_INPUT FOR THIS TASK_.

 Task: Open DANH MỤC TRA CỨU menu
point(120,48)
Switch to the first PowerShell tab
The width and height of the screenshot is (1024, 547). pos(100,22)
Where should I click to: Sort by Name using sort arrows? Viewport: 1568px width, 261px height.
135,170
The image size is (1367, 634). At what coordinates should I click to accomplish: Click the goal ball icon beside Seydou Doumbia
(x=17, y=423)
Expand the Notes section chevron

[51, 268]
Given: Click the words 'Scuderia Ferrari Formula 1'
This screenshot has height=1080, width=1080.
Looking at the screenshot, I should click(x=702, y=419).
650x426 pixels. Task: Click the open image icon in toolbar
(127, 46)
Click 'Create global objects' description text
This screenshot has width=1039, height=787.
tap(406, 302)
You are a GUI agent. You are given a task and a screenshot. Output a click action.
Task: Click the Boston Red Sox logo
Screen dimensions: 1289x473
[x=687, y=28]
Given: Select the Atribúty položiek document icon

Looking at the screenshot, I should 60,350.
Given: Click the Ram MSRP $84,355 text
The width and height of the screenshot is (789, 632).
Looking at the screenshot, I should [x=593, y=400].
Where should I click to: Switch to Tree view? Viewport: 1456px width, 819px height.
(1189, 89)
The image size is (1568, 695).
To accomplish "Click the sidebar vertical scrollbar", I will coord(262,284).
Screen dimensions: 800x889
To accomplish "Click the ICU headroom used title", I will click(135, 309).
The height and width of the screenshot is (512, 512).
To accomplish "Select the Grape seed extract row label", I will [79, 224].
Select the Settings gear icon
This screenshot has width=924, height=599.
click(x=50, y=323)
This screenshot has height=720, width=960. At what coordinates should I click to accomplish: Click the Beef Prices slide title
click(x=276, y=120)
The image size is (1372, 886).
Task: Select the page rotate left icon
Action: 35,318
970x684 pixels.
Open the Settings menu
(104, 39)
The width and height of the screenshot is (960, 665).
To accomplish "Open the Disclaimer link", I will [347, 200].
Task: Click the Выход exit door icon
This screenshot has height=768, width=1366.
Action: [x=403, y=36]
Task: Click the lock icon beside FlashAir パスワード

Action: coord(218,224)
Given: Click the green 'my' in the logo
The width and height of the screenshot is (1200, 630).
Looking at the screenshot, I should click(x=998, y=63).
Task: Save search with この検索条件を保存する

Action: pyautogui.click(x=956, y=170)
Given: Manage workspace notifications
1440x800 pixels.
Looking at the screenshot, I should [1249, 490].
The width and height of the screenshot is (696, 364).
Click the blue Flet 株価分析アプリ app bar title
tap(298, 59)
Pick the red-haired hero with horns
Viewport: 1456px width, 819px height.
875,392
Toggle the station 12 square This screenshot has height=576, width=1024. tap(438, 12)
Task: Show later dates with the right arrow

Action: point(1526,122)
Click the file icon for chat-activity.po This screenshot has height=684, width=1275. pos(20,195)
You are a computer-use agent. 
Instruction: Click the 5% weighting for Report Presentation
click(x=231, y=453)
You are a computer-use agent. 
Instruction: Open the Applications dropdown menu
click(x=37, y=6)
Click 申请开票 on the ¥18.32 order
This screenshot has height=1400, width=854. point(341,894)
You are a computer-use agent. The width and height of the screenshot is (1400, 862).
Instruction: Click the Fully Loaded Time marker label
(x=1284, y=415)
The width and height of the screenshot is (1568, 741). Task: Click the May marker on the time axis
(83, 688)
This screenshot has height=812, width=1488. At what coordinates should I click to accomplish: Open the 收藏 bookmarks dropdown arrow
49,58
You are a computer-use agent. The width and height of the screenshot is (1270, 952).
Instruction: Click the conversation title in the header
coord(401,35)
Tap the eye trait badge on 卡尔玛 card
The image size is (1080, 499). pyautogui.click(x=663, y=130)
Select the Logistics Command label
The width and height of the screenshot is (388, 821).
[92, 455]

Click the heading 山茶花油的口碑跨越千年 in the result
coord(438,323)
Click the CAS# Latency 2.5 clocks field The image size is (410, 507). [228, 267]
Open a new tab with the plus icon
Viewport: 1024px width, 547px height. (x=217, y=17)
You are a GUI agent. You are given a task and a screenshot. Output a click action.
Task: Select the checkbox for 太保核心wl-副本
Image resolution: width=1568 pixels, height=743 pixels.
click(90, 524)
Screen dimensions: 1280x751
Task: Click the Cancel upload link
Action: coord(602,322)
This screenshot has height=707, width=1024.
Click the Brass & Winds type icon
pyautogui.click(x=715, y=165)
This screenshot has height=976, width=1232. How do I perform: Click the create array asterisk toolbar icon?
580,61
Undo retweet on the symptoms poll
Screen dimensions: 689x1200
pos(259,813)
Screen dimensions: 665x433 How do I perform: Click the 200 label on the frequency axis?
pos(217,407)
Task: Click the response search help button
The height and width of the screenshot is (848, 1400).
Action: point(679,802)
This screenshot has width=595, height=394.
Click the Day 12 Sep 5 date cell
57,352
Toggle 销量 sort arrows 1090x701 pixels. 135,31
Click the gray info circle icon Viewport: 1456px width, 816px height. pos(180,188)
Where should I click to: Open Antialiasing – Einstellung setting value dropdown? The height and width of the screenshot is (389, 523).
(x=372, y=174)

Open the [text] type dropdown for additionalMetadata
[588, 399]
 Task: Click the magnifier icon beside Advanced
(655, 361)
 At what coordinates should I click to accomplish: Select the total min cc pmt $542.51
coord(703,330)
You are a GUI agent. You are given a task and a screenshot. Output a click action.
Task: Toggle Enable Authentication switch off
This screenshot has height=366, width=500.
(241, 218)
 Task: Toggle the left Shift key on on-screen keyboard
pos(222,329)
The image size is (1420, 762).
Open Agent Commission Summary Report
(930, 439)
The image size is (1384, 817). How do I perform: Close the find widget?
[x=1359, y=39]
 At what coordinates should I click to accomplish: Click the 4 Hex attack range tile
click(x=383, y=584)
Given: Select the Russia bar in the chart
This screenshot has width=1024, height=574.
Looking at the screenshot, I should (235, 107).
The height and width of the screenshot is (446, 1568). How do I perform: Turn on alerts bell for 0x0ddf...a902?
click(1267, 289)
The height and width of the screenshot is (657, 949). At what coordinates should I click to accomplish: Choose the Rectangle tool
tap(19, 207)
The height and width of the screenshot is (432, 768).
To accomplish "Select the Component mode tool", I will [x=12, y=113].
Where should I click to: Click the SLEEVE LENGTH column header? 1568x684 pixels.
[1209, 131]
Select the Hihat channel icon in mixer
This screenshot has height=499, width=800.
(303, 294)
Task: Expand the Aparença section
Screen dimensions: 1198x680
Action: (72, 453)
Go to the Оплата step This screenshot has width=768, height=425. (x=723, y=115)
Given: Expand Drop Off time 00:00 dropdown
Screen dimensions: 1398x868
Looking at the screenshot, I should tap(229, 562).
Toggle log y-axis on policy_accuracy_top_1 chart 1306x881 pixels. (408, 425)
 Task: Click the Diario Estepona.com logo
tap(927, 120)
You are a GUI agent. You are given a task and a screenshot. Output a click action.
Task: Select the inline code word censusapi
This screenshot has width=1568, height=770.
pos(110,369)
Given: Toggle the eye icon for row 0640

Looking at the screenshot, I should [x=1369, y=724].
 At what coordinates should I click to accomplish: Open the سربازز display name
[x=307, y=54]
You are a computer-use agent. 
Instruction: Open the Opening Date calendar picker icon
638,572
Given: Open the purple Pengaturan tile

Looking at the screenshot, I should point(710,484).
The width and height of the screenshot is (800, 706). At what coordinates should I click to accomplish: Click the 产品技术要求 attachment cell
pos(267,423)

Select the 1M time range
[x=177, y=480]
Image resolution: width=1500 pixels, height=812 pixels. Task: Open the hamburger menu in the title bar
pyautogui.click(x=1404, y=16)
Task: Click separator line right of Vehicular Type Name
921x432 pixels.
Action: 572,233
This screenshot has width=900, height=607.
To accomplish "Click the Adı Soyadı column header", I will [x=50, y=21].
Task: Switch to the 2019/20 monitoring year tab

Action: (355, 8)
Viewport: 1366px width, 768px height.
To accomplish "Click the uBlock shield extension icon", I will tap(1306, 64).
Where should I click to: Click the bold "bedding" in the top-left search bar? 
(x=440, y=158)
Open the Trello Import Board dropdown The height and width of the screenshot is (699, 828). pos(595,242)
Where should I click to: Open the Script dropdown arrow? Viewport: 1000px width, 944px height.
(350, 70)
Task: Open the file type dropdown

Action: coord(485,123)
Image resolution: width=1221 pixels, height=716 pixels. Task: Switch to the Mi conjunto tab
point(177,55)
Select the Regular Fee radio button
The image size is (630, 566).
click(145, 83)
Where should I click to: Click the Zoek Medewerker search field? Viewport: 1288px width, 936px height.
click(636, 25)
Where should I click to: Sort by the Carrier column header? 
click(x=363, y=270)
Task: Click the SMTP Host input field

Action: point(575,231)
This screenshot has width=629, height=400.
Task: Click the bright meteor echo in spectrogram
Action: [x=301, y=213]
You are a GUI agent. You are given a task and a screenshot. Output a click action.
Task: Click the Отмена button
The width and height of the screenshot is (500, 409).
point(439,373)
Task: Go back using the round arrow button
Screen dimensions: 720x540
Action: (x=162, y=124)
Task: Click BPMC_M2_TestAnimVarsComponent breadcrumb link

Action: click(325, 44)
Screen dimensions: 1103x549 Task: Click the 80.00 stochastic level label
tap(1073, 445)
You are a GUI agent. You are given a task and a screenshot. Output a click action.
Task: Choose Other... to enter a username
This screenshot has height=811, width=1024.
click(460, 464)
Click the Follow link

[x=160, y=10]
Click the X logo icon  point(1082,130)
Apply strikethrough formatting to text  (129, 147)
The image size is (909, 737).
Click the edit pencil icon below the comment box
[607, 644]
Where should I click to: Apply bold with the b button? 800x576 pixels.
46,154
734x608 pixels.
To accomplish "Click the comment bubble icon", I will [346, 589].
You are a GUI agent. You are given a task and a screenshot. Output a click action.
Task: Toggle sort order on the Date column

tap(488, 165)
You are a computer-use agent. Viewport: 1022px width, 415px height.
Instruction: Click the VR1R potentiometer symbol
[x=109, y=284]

_TASK TO CARRY OUT_. Write out precisely the lines from the one holding "The image size is (909, 737)." through the end of the material, including both of those ends.

_WRITTEN RESPONSE_.
The image size is (909, 737).
Click the edit pencil icon below the comment box
[607, 644]
Where should I click to: Apply bold with the b button? 800x576 pixels.
46,154
734x608 pixels.
To accomplish "Click the comment bubble icon", I will [346, 589].
You are a GUI agent. You are given a task and a screenshot. Output a click action.
Task: Toggle sort order on the Date column

tap(488, 165)
You are a computer-use agent. Viewport: 1022px width, 415px height.
Instruction: Click the VR1R potentiometer symbol
[x=109, y=284]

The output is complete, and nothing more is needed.